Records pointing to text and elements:
########################################
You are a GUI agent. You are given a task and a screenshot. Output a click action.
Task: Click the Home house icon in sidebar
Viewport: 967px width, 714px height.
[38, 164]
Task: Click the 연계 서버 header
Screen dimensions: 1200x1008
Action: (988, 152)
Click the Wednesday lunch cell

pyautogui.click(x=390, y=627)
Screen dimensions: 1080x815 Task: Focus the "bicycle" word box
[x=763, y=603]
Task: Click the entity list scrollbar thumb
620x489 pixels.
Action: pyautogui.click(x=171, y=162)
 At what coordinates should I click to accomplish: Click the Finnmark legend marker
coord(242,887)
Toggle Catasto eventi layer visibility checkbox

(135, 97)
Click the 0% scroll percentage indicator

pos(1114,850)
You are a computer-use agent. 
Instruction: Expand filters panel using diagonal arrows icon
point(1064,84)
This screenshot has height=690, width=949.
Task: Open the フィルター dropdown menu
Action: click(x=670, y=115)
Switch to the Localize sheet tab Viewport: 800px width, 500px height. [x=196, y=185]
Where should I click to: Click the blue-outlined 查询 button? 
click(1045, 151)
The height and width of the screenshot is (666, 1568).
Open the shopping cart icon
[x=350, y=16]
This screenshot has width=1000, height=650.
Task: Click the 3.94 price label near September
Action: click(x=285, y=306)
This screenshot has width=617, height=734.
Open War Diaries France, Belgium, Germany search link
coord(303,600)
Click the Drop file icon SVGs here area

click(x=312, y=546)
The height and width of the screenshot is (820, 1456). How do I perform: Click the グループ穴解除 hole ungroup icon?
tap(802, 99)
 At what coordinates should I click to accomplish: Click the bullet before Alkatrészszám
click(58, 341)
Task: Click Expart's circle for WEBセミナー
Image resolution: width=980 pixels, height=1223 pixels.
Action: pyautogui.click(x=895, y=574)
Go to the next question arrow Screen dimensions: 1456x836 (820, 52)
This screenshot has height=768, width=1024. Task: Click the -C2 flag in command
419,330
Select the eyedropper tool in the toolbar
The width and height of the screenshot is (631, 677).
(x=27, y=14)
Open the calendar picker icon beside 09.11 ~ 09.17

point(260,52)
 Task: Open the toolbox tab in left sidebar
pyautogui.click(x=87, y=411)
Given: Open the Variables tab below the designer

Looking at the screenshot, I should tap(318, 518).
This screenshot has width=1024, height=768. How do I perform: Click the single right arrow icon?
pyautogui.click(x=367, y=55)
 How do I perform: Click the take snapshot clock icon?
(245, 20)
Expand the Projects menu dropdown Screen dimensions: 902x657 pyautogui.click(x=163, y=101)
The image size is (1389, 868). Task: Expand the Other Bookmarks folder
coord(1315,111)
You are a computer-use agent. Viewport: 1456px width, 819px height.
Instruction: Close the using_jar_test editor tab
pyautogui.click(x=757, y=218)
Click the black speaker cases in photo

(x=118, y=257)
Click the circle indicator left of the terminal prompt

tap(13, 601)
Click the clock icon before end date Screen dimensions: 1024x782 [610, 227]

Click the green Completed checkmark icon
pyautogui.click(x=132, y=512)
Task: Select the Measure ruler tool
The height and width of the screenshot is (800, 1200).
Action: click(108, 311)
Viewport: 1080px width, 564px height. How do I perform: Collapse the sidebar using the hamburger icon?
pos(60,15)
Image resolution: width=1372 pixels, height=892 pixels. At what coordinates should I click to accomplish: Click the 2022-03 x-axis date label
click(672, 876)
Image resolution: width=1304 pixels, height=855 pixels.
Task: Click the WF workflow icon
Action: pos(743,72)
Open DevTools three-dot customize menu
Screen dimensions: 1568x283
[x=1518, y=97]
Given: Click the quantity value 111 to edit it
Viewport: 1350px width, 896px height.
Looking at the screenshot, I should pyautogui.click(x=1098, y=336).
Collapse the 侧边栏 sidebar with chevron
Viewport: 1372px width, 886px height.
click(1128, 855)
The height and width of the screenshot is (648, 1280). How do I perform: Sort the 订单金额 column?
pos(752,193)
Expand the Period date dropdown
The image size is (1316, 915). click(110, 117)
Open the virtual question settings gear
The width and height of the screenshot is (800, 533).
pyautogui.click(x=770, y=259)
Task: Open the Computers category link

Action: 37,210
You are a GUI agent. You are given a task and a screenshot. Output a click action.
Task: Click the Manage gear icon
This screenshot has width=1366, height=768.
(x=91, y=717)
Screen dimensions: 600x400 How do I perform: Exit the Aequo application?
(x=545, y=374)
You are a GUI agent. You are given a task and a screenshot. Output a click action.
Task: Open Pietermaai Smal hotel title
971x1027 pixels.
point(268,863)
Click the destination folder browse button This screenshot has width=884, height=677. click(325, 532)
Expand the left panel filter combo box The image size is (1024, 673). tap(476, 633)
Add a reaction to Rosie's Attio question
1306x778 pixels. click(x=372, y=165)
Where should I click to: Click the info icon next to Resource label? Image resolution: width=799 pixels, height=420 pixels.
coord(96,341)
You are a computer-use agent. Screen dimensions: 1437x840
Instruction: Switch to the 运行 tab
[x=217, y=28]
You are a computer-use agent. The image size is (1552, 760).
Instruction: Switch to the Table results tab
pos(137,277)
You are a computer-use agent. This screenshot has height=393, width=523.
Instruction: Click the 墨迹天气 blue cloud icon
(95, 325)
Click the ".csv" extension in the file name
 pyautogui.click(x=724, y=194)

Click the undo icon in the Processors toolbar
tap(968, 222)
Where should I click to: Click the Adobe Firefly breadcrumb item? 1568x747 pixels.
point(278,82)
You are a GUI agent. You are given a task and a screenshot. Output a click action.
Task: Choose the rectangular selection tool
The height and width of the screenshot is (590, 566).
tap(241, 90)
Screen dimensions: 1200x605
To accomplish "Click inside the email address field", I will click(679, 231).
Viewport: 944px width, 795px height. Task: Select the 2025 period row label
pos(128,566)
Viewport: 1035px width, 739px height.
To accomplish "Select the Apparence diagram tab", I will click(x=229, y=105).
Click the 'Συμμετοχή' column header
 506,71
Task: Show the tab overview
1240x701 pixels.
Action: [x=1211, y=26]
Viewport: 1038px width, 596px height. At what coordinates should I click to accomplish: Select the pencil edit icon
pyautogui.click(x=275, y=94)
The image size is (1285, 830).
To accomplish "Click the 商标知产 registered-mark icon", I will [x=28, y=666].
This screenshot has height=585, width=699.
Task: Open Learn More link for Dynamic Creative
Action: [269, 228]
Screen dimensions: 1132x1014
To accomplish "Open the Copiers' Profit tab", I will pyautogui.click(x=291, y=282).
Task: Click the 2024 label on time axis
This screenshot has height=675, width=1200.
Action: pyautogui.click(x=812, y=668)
########################################
EXERCISE AIM: Turn the lines from the start of the records through the line containing "Action: pyautogui.click(x=171, y=162)" into a numbered list, omitting blank lines.

ANSWER TO THIS EXERCISE:
1. You are a GUI agent. You are given a task and a screenshot. Output a click action.
2. Task: Click the Home house icon in sidebar
3. Viewport: 967px width, 714px height.
4. [38, 164]
5. Task: Click the 연계 서버 header
6. Screen dimensions: 1200x1008
7. Action: (988, 152)
8. Click the Wednesday lunch cell
9. pyautogui.click(x=390, y=627)
10. Screen dimensions: 1080x815 Task: Focus the "bicycle" word box
11. [x=763, y=603]
12. Task: Click the entity list scrollbar thumb
13. 620x489 pixels.
14. Action: pyautogui.click(x=171, y=162)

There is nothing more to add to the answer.